L’abbé Benoît Paul-Joseph, supérieur du district de France écrit dans l’éditorial du dernier numéro de « Tu es Petrus ». Il nous livre une réflexion au sujet des derniers évènements qui secouent l’Eglise.
Le cri de détresse lancé jadis par les Apôtres dans la barque submergée retentit aujourd’hui dans le cœur de nombreux catholiques abasourdis et déstabilisés par les obscénités criminelles de nombreux ministres du Christ. Non pas qu’il y ait eu une recrudescence d’ignominies chez les prêtres ces dernières années, mais parce que différentes enquêtes ont révélé, concomitamment, des forfaits cachés depuis des décennies. Pour cette raison, l’effet est violent, le choc brutal. Certes, une joie malsaine anime certains médias à l’idée de révéler les turpitudes d’une institution pourtant en perte de vitesse et souvent malmenée, mais il n’empêche que l’on attend forcément une certaine exemplarité chez ceux qui ont été configurés à Jésus-Christ, enseignent sa parole et dispensent sa grâce. Pourtant les faits sont là dans toute leur laideur, indéniables, répugnants, effrayants. Des hommes qui ont donné leur vie au Christ se sont vautrés dans le stupre, allant jusqu’à élaborer toute une organisation pour encadrer leurs désordres. Et des silences coupables ont couvert ces méfaits, leur permettant de se perpétrer en toute impunité. Tout cela est désormais su. Mais il ne s’agit pas de hurler avec les loups et de désigner, avec une assurance et une morgue toute pharisienne, ceux qui ont déchu. Non, il faut voir la situation en face, avec une grande lucidité, pour l’affronter dans la foi et essayer de comprendre les mécanismes qui ont pu mener des clercs à de tels agissements. Indéniablement, nous sommes confrontés au « mystère d’iniquité » dont parle saint Paul (II Th 2,7) et qui s’est manifesté sous différents visages au cours de l’histoire de l’humanité. Ce visage est toujours effrayant et les grimaces lubriques de celui auquel nous avons affaire aujourd’hui sont aussi repoussantes que les innombrables crachats lancés à la face du Christ depuis deux mille ans.

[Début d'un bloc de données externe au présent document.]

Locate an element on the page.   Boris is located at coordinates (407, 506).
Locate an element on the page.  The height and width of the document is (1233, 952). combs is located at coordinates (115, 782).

L’homme est responsable de ses actes. Sauf s’il a perdu sa santé mentale, il reste libre, quand bien même son patrimoine génétique, son éducation et son histoire auraient conditionné son comportement. Mais le conditionnement n’est pas la détermination : l’homme conserve toujours une zone de libre arbitre, lui permettant d’agir librement. Ceci étant dit, le milieu de vie naturel et social dans lequel il évolue influence inévitablement son comportement. Et nul besoin d’être un grand psychologue pour affirmer que notre société occidentale débridée, individualiste et hédoniste rend plus ardu et plus périlleux le combat spirituel contre les pulsions sensibles qui sourdent chez tout homme marqué par le péché originel. La culture du bien-être et du plaisir ne facilite pas l’éclosion des vertus de force et de tempérance. Mais les abjections que les médias étalent sous nos yeux depuis plusieurs mois ne sont pas seulement des fautes contre la vertu de chasteté : ce sont des désordres contre-nature (agissements homosexuels), doublés parfois d’une agression, voire d’un crime (agissements pédophiles). Là encore, les hommes sont responsables de leurs actes et seul le Seigneur sait ce qui se passe dans le cœur de sa créature et peut lui attribuer, après sa mort, une juste rétribution. Pour autant, notre société porte aussi une part de responsabilité dans le sens où elle refuse hypocritement d’établir un quelconque lien entre l’homosexualité (qu’elle promeut) et la pédophilie (qu’elle condamne). Ce n’est assurément pas la même chose mais le rapport de Mgr Carlo Maria Vigano sur Mgr Theodore McCarrick révèle que « 80% des abus constatés ont été commis contre de jeunes adultes par des homosexuels ». Par ailleurs, bien des cas de pédophilie ont trait, en réalité, à l’éphébophilie, ce qui traduit, chez l’agresseur, une tendance homosexuelle. Il y a donc une hypocrisie schizophrène de notre société à refuser tout lien entre pédophilie et homosexualité. Cela n’enlève rien à l’horreur et à la gravité des comportements des clercs inculpés mais cela met en lumière l’aveuglement coupable des élites politiques qui dénoncent avec des cris d’orfraie des agissements, certes épouvantables, mais dont ils admettent les principes premiers.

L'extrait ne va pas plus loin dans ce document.